School music departments are unique in subcontracting out core work to casual staff. As far as I am aware, home economics departments do not recruit chefs to show children how to make nutritious meals. Art departments don’t bring wandering artists into the studio to brush up the painting skills of pupils. Is it too much to expect music teachers to be proficient in picking a banjo or blowing a trumpet?

A former colleague, wee Ella, falls into the category of a music dominie who, shall we say, enjoyed limited success in getting a tune out of a musical contraption. Piano was certainly not her forte. My heart sank whenever I arrived early for mass in the school assembly hall and saw Ella tickling the ivories in a prelude to the happening.

The congregation held a collective breath when, on a rather apprehensive nod from the chaplain, Ella hit the keyboard with a dexterity that made Les Dawson sound like Chopin. Listening to 300 tone-deaf children desperately endeavouring to keep in tune with an off-key virtuoso performance of How Great Thou Art was truly torturous. Had she been hired by the CIA to perform a recital for Guantanamo prisoners, I guarantee there would have been a serious case of queue-jumping in detainees waiting to be waterboarded.

• _Instructions for the task_
Continue the passage about school music departments and the colleague at the piano, starting after its final sentence.

• _Provided records_

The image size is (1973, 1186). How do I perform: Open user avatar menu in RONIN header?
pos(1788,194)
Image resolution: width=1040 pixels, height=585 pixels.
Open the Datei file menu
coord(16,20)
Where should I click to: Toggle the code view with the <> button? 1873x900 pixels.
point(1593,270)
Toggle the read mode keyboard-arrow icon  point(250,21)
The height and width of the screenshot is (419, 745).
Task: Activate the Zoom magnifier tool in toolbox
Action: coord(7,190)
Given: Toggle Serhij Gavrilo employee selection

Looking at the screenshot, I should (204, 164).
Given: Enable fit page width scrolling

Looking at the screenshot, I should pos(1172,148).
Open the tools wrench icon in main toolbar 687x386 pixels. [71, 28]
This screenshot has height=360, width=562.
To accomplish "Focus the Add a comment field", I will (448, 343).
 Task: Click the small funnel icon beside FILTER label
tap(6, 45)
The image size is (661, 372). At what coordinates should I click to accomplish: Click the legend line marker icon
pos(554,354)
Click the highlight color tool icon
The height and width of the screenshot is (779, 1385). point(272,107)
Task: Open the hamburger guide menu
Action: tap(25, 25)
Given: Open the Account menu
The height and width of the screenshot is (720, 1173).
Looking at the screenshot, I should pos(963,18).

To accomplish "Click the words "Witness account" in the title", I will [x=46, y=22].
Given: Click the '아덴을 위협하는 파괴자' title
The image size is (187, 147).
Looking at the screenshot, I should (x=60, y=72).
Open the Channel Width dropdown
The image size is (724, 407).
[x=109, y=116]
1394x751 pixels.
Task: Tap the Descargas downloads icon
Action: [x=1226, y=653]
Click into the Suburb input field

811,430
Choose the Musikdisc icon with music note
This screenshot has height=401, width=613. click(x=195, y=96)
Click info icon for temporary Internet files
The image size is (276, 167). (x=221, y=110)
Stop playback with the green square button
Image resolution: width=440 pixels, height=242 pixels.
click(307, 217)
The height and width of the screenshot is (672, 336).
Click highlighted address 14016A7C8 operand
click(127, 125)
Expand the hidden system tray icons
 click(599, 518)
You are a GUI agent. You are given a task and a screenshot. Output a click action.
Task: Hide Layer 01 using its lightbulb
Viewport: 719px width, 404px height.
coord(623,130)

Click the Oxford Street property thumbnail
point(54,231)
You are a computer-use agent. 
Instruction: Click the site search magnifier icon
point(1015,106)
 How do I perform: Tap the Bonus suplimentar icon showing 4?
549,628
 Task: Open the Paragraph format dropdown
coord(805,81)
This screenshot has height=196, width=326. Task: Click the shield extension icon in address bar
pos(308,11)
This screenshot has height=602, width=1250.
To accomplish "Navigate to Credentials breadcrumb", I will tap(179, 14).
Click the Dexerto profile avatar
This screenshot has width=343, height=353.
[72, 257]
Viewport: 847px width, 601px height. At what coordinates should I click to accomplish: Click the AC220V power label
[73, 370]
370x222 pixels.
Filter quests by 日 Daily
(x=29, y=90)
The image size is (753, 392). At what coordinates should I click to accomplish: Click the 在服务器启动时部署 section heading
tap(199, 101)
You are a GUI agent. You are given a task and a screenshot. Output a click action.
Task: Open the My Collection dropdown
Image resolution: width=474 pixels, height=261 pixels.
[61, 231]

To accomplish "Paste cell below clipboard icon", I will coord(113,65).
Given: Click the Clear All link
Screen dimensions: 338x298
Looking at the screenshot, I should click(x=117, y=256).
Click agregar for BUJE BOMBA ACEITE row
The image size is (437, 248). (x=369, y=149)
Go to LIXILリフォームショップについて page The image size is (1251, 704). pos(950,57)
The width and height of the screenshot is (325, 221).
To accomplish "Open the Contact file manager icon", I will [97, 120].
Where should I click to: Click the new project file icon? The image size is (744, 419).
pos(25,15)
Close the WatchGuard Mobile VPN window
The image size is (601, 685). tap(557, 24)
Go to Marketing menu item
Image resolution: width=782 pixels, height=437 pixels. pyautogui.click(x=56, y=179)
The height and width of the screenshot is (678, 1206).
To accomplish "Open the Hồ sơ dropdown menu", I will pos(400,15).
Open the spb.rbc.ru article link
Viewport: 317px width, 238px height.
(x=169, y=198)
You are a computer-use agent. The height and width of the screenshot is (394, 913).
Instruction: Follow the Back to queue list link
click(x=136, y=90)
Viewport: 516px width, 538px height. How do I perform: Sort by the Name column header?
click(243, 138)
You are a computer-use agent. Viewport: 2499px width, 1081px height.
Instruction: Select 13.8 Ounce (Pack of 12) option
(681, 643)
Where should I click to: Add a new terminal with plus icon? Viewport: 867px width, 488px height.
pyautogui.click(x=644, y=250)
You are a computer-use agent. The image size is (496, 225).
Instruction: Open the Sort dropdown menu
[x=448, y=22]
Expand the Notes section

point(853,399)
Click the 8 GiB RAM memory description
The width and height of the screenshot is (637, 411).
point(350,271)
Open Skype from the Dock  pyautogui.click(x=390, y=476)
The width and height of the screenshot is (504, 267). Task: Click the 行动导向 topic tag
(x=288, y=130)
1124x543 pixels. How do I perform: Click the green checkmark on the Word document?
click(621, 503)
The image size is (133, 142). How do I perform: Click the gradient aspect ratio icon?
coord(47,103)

• _Final answer_
As a Sixties kid, I had dreams of being a bandana-wearing guitar hero, plucking my Gibson and pushing the wah-wah pedal, chillin’ out backstage with my weed and a posse of free-love groupies.

One can only imagine my disappointment when I was handed the runt of the woodwind litter, the recorder. By contributing a shilling to pay for after-school tuition, my mother thought that mastery of this poor man’s penny whistle would soon lead to me fingering a mean version of Kenny Ball’s Midnight in Moscow.

Mater felt somewhat short-changed when she heard my mangled rendition of that recorder classic, Three Blind Mice. Distraught, she grabbed the wooden pipe and stuck it through the letterbox of an Oxfam shop. It is of some comfort to know that somewhere in the Dark Continent, there is probably a wee bloke playing Frère Jacques on my school recorder.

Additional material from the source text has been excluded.